As reality topples crazily into eerie fantasy, Jane begins to abuse her sister with monstrous cruelty and embezzles her money to buy liquor and finance her comeback. Edna becomes uneasy when she is unable to reach Blanche on the phone and Jane refuses to let her clean her sister's room. Opening the door to find Blanche tied to the bed with her mouth taped shut, she tries to help, but Jane sneaks up and kills Edna with a hammer. That night, Jane dumps the body.

In the days after, Jane, racked by guilt and fear of inevitable discovery by the police, tries to repent. She stops drinking, starts wearing conservative house dresses, eschews makeup, wears her hair combed, and begins slowly nursing Blanche back to health.

Meanwhile, Edwin Flagg, eager for independence from his domineering mother, returns to the Hudson’s mansion to exploit Jane for his promised salary. Now aware of the Hudson sisters’ infamous history, and believing them to be wealthy, he attempts to further ingratiate himself with Jane as they share a bottle of whiskey. Blanche hears them talking, and manages to topple her food tray to create a disturbance. Edwin discovers the emaciated Blanche, and runs from the house in horror.

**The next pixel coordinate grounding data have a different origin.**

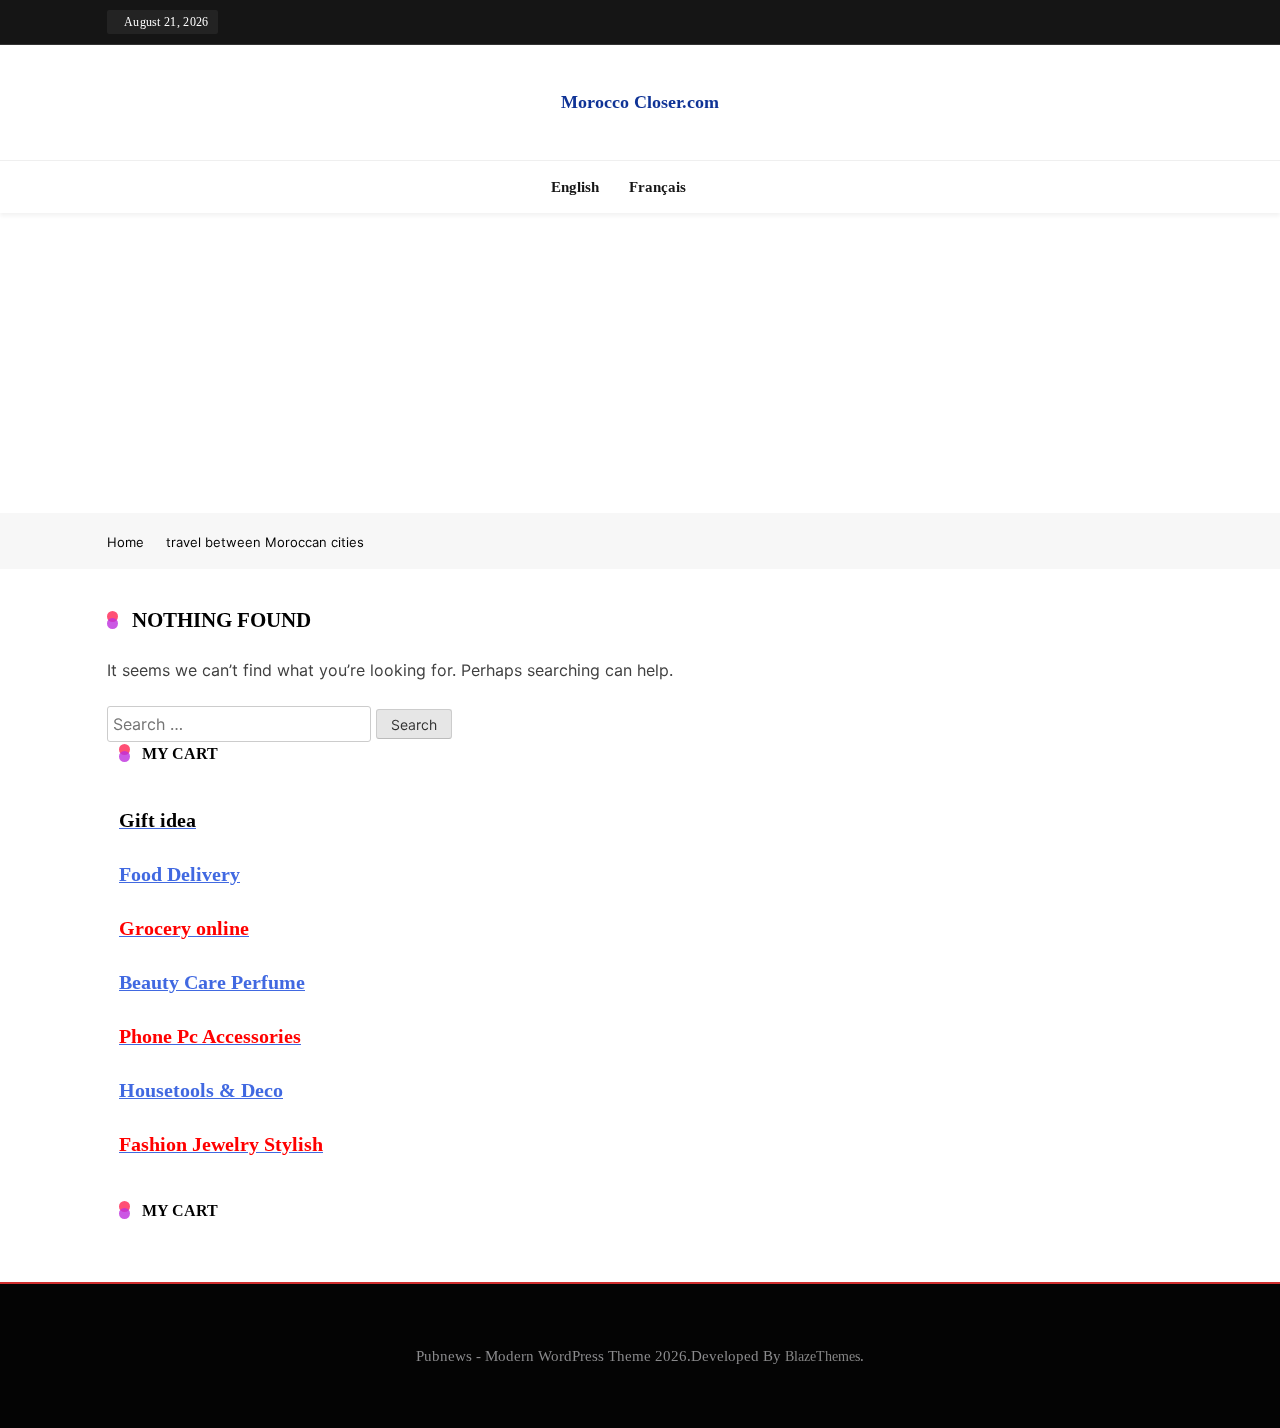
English (575, 187)
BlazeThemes (822, 1356)
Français (657, 187)
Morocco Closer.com (640, 102)
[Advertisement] (640, 363)
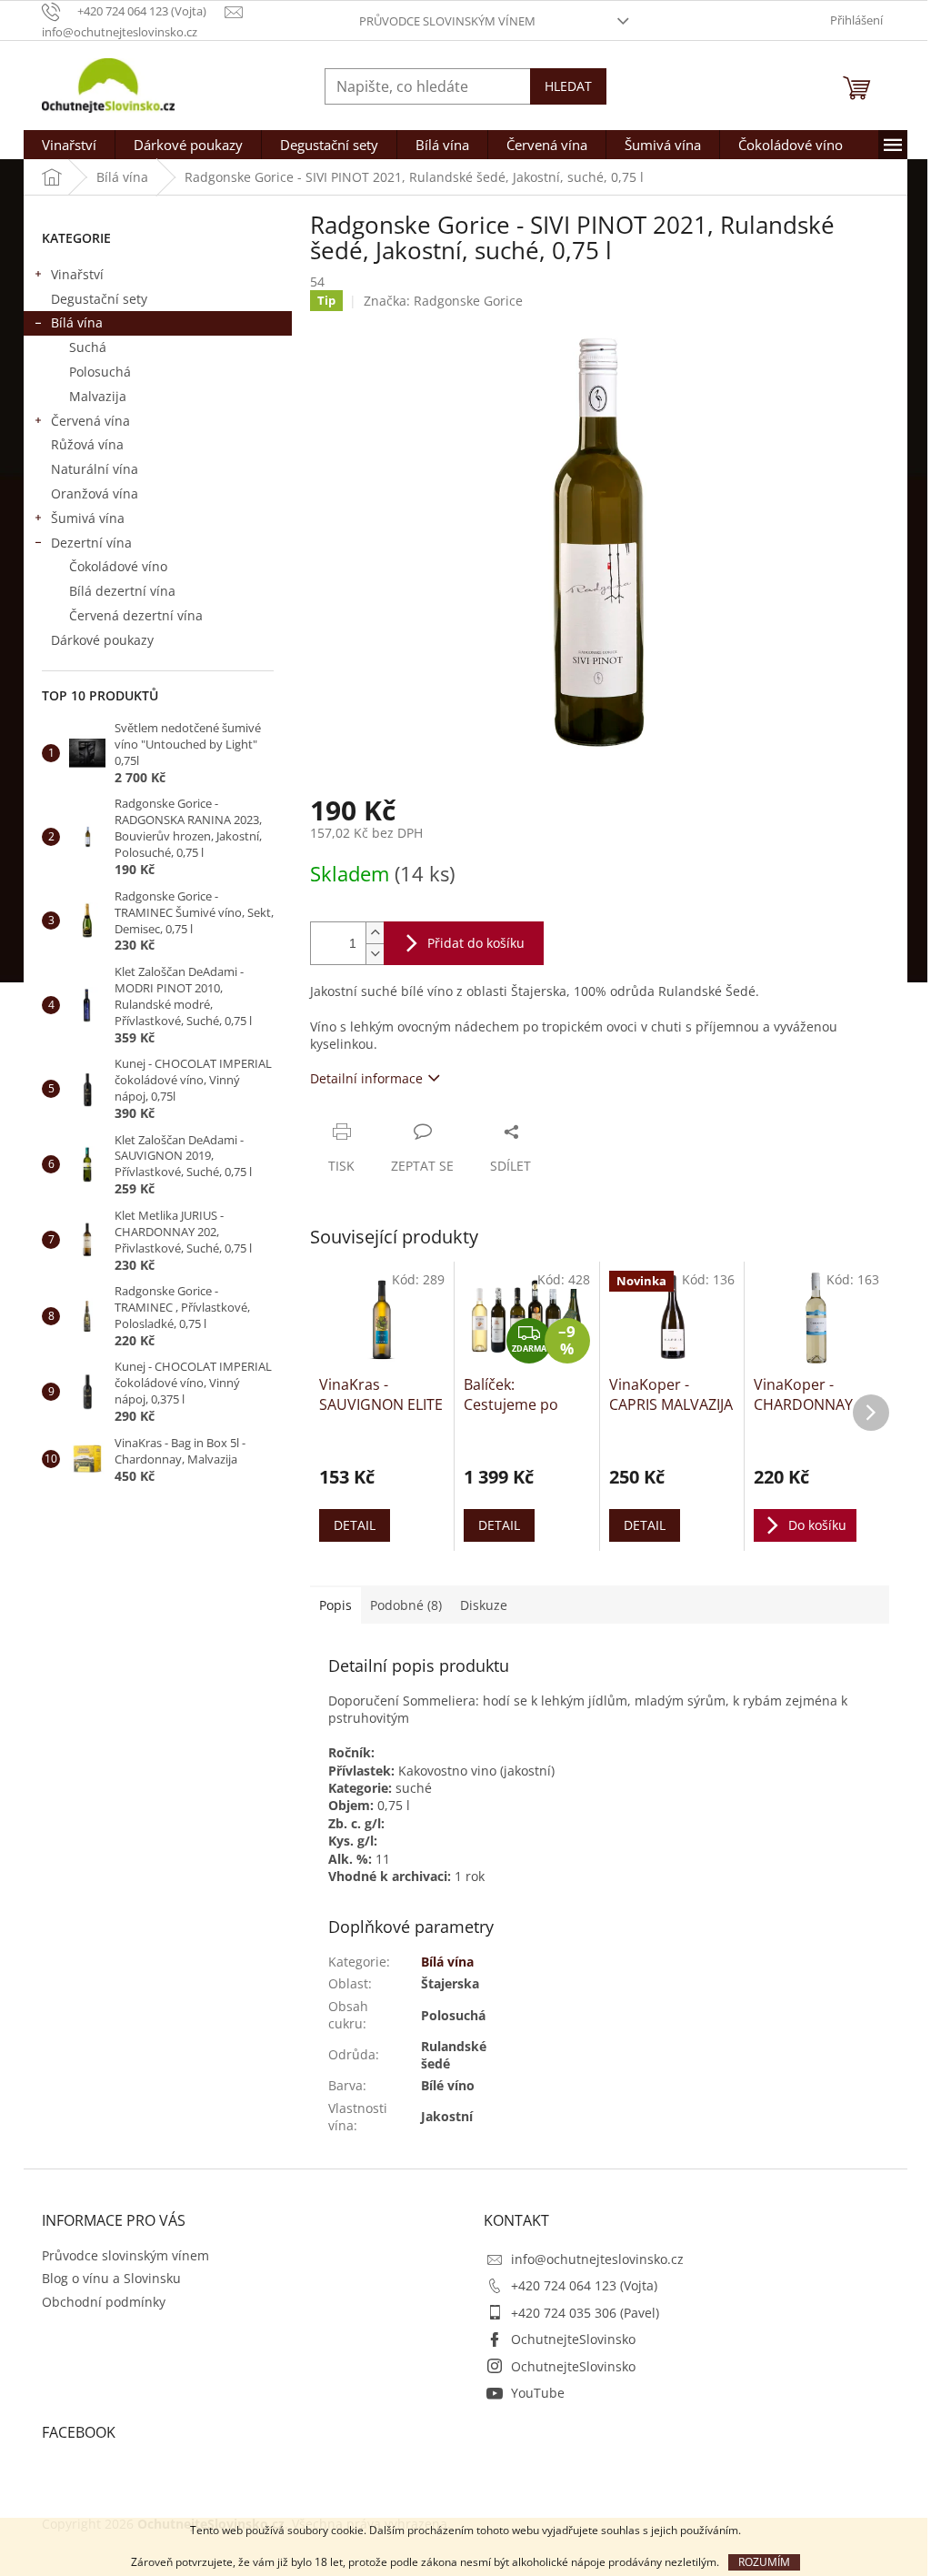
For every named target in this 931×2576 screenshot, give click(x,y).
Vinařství (77, 274)
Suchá (87, 347)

A panicked Jane follows in her car and attempts to run him down. Thinking she has killed for a second time, Jane grabs her barely conscious sister, and heads for the location of some of her happier childhood memories: the beach where she and her father used to practice her song-and-dance routine while crowds of onlookers watched. Jane plays in the sand, and Blanche lies weak and on the verge of death from starvation and abuse.

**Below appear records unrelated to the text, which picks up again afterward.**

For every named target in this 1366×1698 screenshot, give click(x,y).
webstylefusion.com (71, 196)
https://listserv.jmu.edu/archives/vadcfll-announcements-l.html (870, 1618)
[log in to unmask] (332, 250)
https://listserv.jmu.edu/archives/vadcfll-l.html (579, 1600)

Realizing that she may be dying, Blanche reveals to Jane that it was she, not Jane, who was responsible for paralyzing her. After Jane humiliated Blanche at a party years earlier, her sister tried to run her over before Jane got out of the way. The car then slammed into a metal gate, snapping Blanche's spine. She managed to crawl out of the car to the gates, and Jane, frightened and drunk, hid in a flophouse hotel where she passed out. When the police arrived, they assumed that Jane had been driving. Blanche later realized that the event had driven her sister insane with guilt, but refused to allow her to seek psychiatric help for fear that Jane might recover enough to remember what really happened and then would leave her. Realizing that all the years of hatred and resentment between the sisters could have been avoided, Jane forgives Blanche.

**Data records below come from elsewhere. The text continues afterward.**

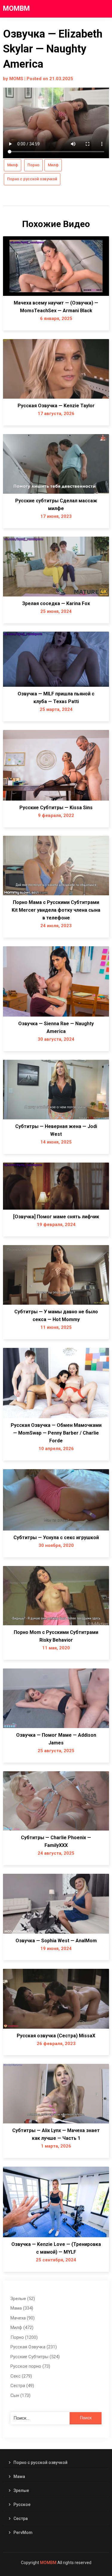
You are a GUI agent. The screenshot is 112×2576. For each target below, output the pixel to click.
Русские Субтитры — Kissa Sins (56, 807)
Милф (12, 165)
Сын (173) (20, 2395)
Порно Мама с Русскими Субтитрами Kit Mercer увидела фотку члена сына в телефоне (56, 910)
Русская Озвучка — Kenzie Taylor (56, 405)
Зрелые (21, 2490)
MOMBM (16, 8)
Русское (21, 2504)
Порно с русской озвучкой (32, 179)
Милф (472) (21, 2327)
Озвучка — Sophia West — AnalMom (56, 1940)
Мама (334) (21, 2308)
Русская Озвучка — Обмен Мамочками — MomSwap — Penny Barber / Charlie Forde (56, 1433)
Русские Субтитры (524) (35, 2356)
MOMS (16, 78)
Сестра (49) (22, 2385)
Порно (33, 165)
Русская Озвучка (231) (33, 2347)
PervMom (23, 2532)
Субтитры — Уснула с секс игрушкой (56, 1537)
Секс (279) (21, 2376)
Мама (19, 2476)
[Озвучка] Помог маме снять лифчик (56, 1216)
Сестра (20, 2518)
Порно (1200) (24, 2337)
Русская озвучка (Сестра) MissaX (56, 2036)
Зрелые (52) (22, 2298)
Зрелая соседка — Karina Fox (56, 603)
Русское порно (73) (30, 2366)
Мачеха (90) (22, 2318)
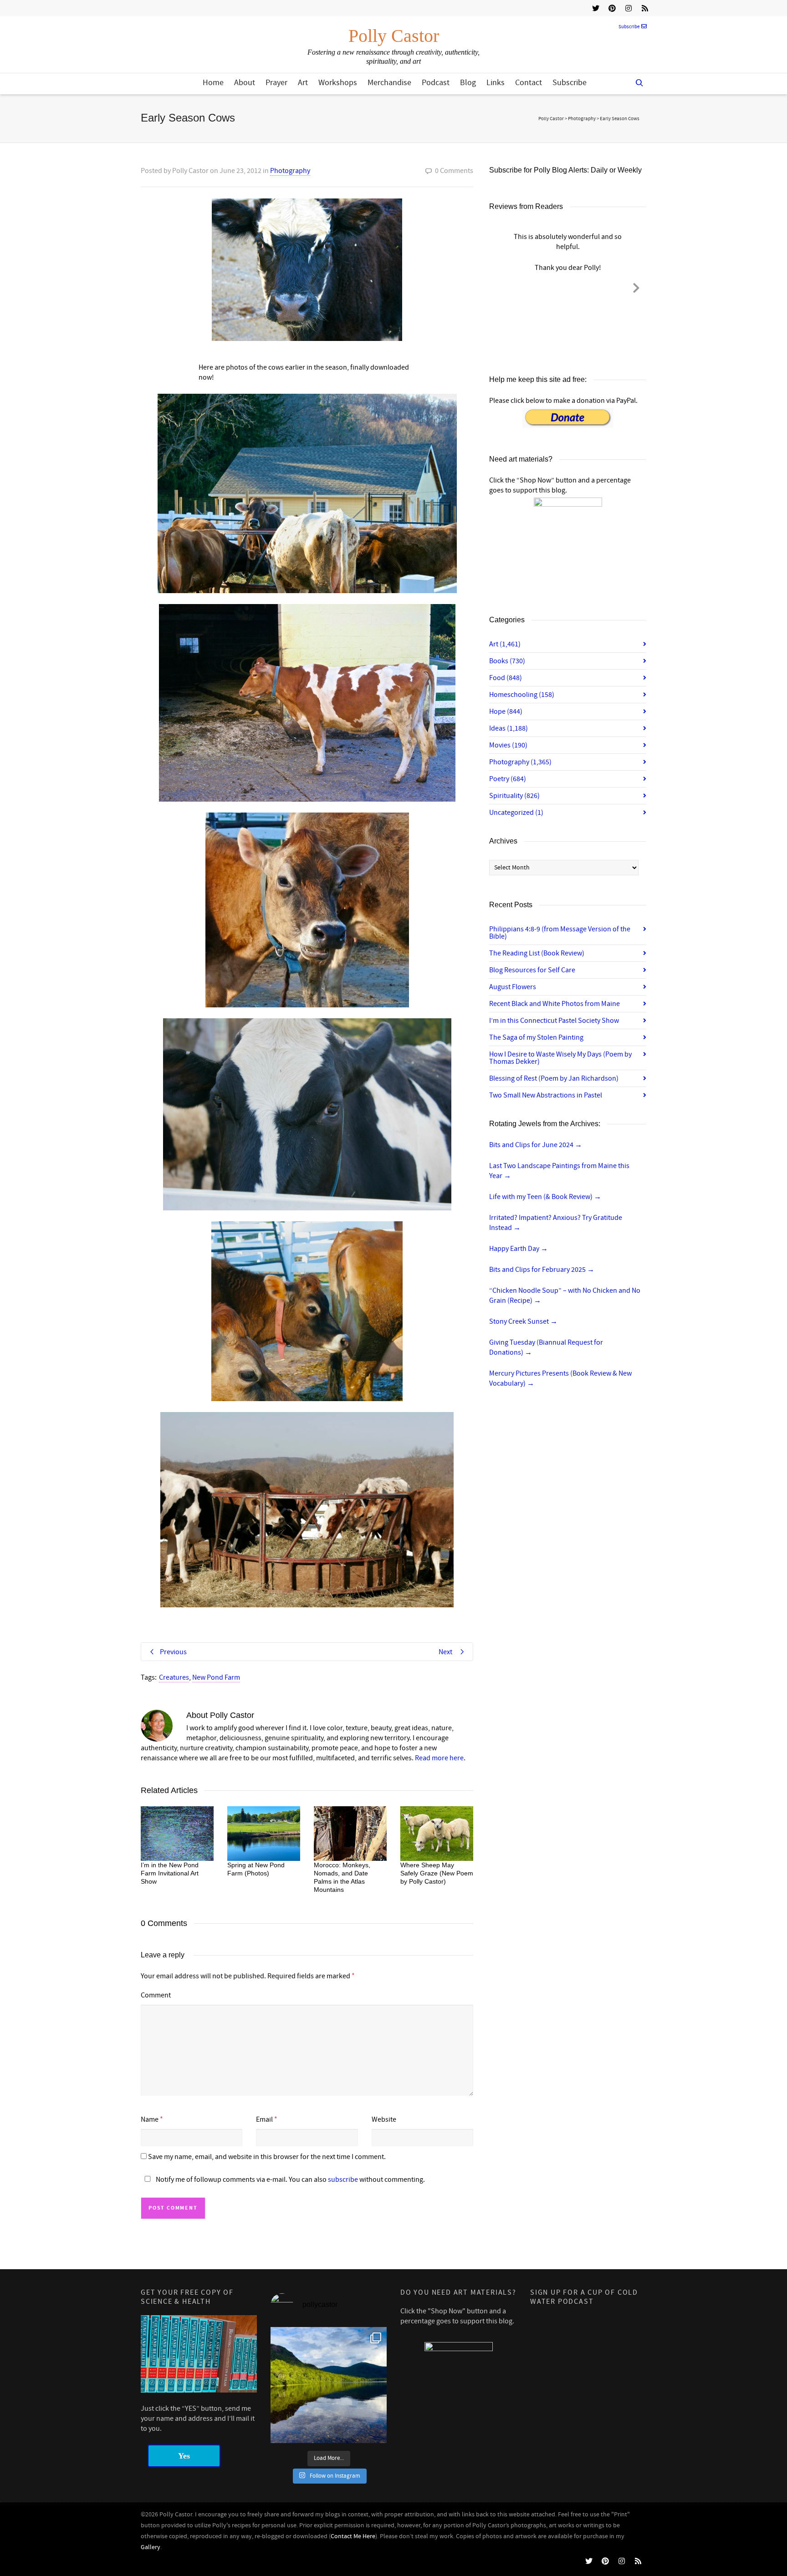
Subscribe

Jane calls the police and tells them that her sister is very sick. Outside the phone booth, three officers recognize her and gently take Jane back to the beach. They start to question her and ask her where her sister is. At first, Jane vaguely tells them where to find Blanche, leading them to the beach. She then becomes confused and ignores their questions. Upon mentioning the name "Miss Hudson", Jane is taken to her vaudeville days, and she begins to dance "very prettily" despite the police's imploring her to tell them where Blanche is. The novel ends with Jane's dancing but does not reveal if Blanche survives or not.

==1962 film==

What Ever Happened to Baby Jane? is a 1962 American psychological thriller-horror film film produced and directed by Robert Aldrich, starring Bette Davis and Joan Crawford, about an aging actress who holds her paraplegic sister captive in an old Hollywood mansion, with screenplay adapted by Lukas Heller. Upon the film's release, it was met with widespread critical and box-office acclaim, and was nominated for five Academy Awards, winning one for Best Costume Design, Black and White.

Reports of a bitter on-set rivalry between Davis and Crawford, the film's two stars, helped drive the film's initial success. This in part led to the revitalization of the then-waning careers of the two stars. In the years after release, critics continued to acclaim the film for its psychologically driven black comedy, camp, and creation of the psycho-biddy subgenre. The film's then-unheard of and controversial plot meant that it originally received an X rating in the UK.

==1991 film==

What Ever Happened to... is a 1991 American TV movie directed by David Greene and adapted for the small screen by Brian Taggert, based on the novel What Ever Happened to Baby Jane? and the 1962 theatrical film of the same name. It stars real-life sisters Lynn Redgrave as Baby Jane Hudson and Vanessa Redgrave as Blanche Hudson.

The film was adapted to contemporary times, with Blanche's film success taking place in the 1960s instead of the 1930s. Her films were being rediscovered on home video instead of television reruns. Jane had been a child film star (replacing the original's vaudeville success), but her films were unavailable, leading to her jealousy.